Updated

A panel of top judges in Spain says the country's courts have no jurisdiction to investigate the first foreign criminal case for torture and terrorism against the Syrian government.

The U-turn by Spain's National Court is a setback for activists and human rights campaigners who had hailed the case as a stepping stone for accountability in Syria.

Judge Eloy Velasco was investigating the alleged role of nine Syrian intelligence and security officials — including long-time Vice President Farouk al-Sharaa, intelligence chief Ali Mamluc and air force intelligence chief Jamil Hassan — in the disappearance and killing of a man in 2013.

The body of Abdulmuemen Alhaj Hamdo emerged among the trove of macabre photographs smuggled out of Damascus by a sympathetic forensic photographer codenamed Caesar.

The man's sister, Amal Hag Hamdo Anfalis, a Spanish national, filed the complaint in February with the support of Guernica 37, a group of international lawyers.

On Friday, the court decided to drop the probe after the public prosecutor argued it lacked jurisdiction to judge the crimes, a court statement said.

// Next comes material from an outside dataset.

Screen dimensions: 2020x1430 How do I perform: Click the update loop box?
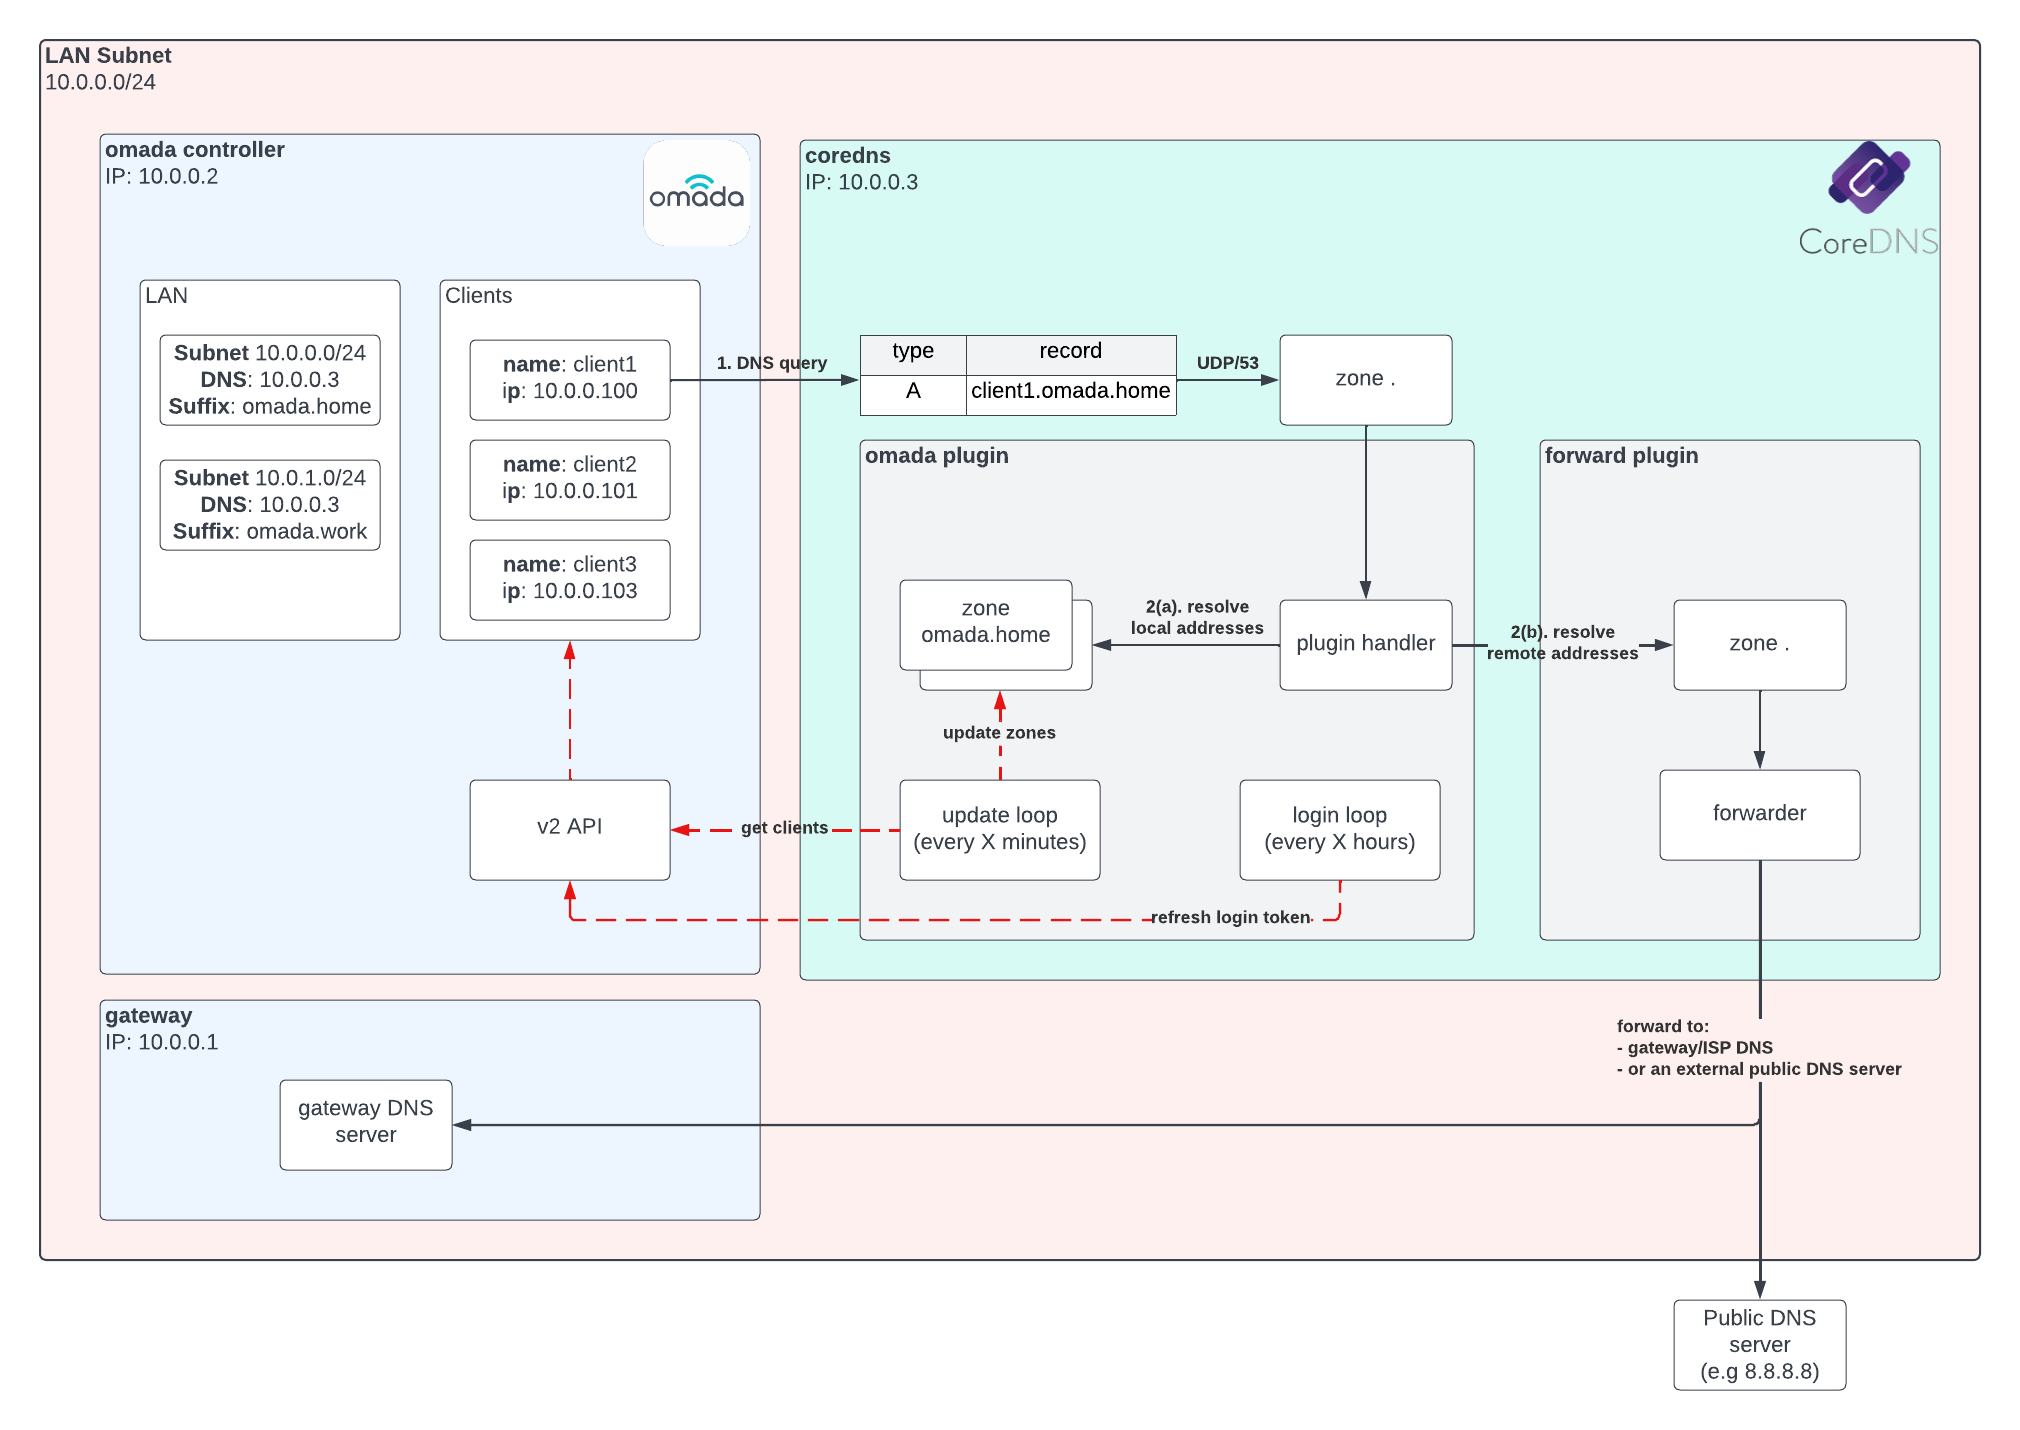tap(999, 829)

Maite Parejo, one of the plaintiff's attorneys, said that lawyers with G37 were still waiting for the court's documents but that the firm planned to study legal actions to re-open the probe by appealing before Spain's Supreme court.

The Syrian civil war, now in its seventh year, has killed some 475,000 people, including around 100,000 civilians, according to the Britain-based Syrian Observatory for Human Rights.

Spain has previously taken up universal justice cases against foreign nationals although almost none has concluded in trial.